== TASK OBJECTIVE ==
Beginning with the first line of the data below, extract each line up to and including the one containing "You are a computer-use agent. This". Copy them exactly and add nothing.

-------- SUPPLIED MATERIAL

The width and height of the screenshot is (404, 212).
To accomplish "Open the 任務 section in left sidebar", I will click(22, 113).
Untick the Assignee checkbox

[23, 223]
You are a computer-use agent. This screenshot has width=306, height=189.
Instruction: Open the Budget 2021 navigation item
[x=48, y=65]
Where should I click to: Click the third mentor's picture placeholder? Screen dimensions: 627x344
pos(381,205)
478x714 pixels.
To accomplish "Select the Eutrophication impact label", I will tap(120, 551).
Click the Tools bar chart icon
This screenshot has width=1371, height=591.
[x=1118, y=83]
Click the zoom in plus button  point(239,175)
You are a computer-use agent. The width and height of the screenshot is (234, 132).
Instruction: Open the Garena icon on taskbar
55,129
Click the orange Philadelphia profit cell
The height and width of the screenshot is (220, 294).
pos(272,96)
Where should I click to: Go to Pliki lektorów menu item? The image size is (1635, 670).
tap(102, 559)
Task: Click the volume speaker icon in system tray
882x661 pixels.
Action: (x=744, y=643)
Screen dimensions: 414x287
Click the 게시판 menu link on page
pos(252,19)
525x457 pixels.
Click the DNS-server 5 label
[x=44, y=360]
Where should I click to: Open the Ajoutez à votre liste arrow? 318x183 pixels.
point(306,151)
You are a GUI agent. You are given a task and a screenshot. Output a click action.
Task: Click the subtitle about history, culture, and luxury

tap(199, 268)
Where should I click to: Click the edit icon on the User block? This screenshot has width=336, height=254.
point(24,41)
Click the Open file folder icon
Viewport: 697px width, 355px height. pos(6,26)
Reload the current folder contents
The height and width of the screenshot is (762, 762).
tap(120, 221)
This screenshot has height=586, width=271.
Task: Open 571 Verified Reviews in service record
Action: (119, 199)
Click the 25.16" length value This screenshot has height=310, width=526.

----------------

== REPLY TO THE TASK ==
The width and height of the screenshot is (404, 212).
To accomplish "Open the 任務 section in left sidebar", I will click(22, 113).
Untick the Assignee checkbox

[23, 223]
You are a computer-use agent. This screenshot has width=306, height=189.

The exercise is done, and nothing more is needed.